Reuters The agony is only beginning

Yet most of this aid will arrive too late for the thousands who remain trapped in rubble or waiting for treatment. Some survivors have been dug out of buildings by hand, but those buried deep within them cannot be freed without heavy equipment. They must receive help within a few days if they are to survive. Even reaching Port-au-Prince is hard. Most of its roads are now blocked and the seaport has been severely damaged. Mercifully the runway of the national airport is still working, but its capacity is limited because the control-tower’s communications equipment has broken down.

Even with all that help, the fear is that there will be many more deaths over the coming weeks. A country that is equipped with only two fire stations will be unable to do anything for itself. The Haitian army was abolished in 1995 in an attempt to get it out of politics. The police force, under the guidance of the UN, is still a work in progress. The quake has degraded an already feeble health service by destroying many hospitals and clinics, including all three aid centres run by Médecins Sans Frontières, an NGO. The lack of medicine and facilities and the scale of the injuries mean that many people will perish from a lack of timely medical care.

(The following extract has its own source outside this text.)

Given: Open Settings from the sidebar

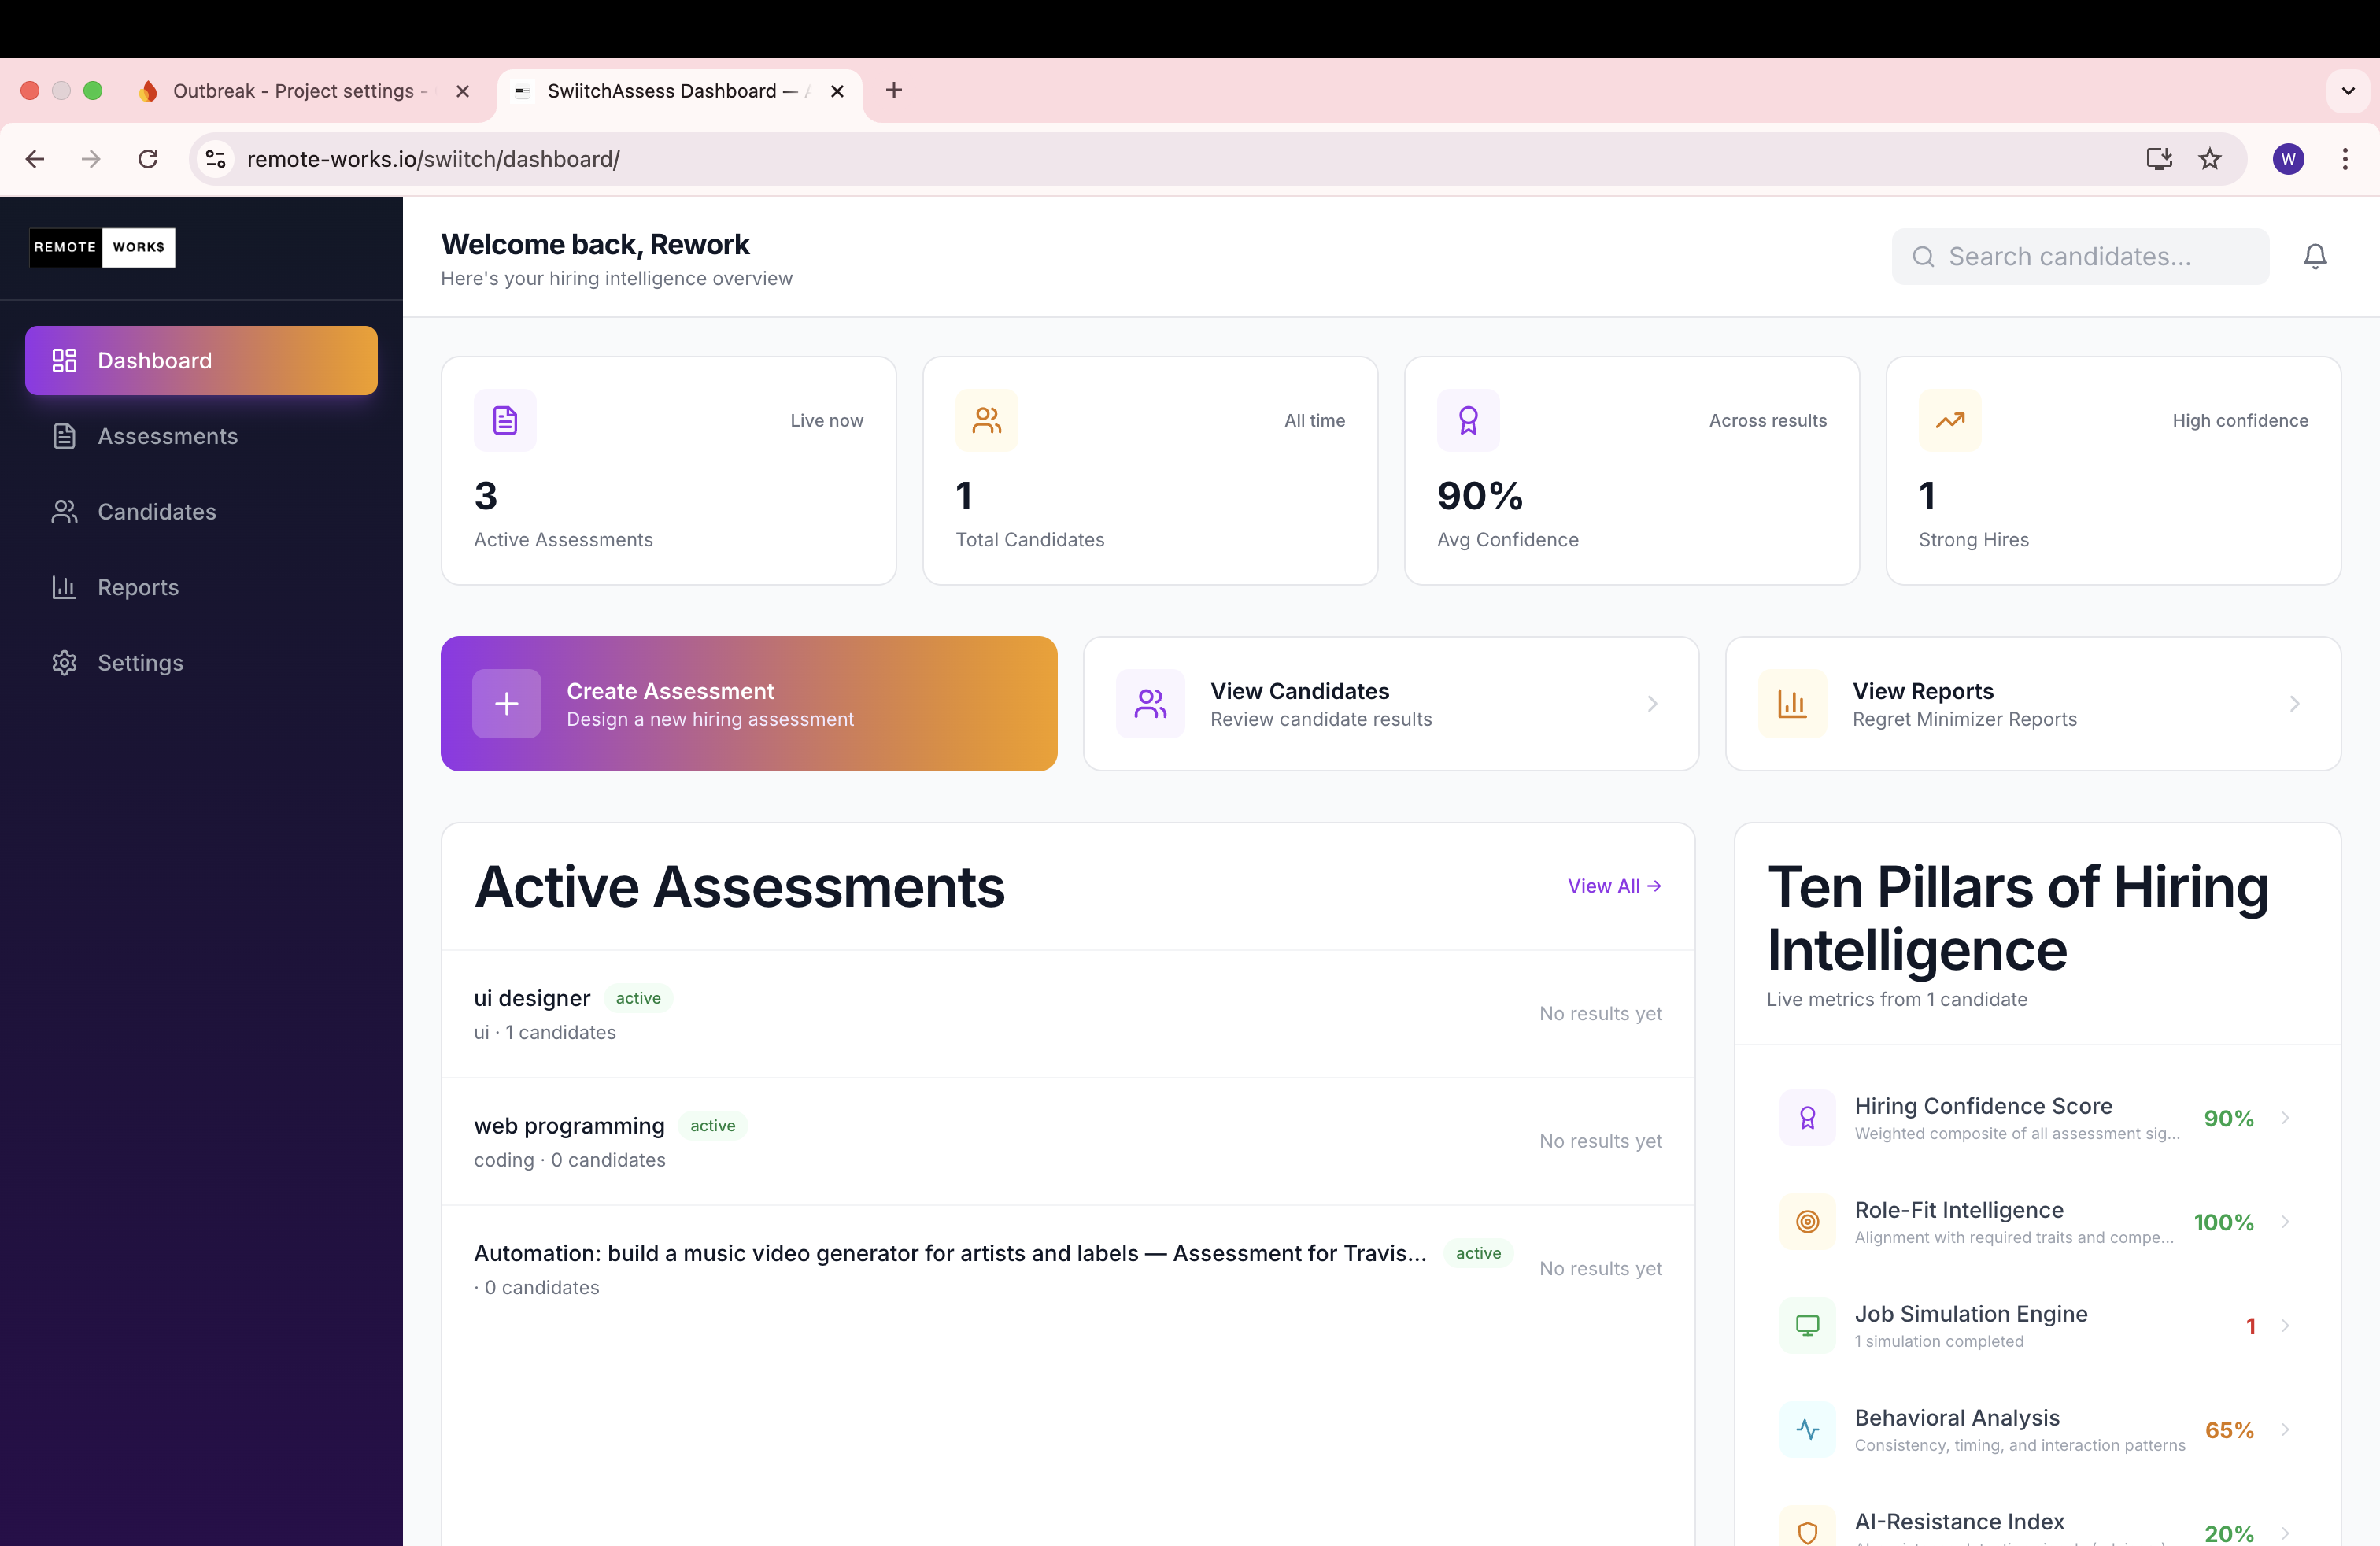Looking at the screenshot, I should 139,662.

Crowded Haiti has long suffered from squabbling and venal politicians, extreme inequality and ecological stress. Under the stewardship of the UN since 2004, the country had made halting progress. Security had improved, and the economy picked up a bit. Bill Clinton, a former American president who is acting as a UN special envoy to the country, led a delegation of private investors there last year. But it is hard to see how the country’s legislative elections due on February 28th, or a presidential poll later in the year, can go ahead. Instead, Haiti will have to start all over again, from even weaker beginnings. Over the coming years it will need a lot of help.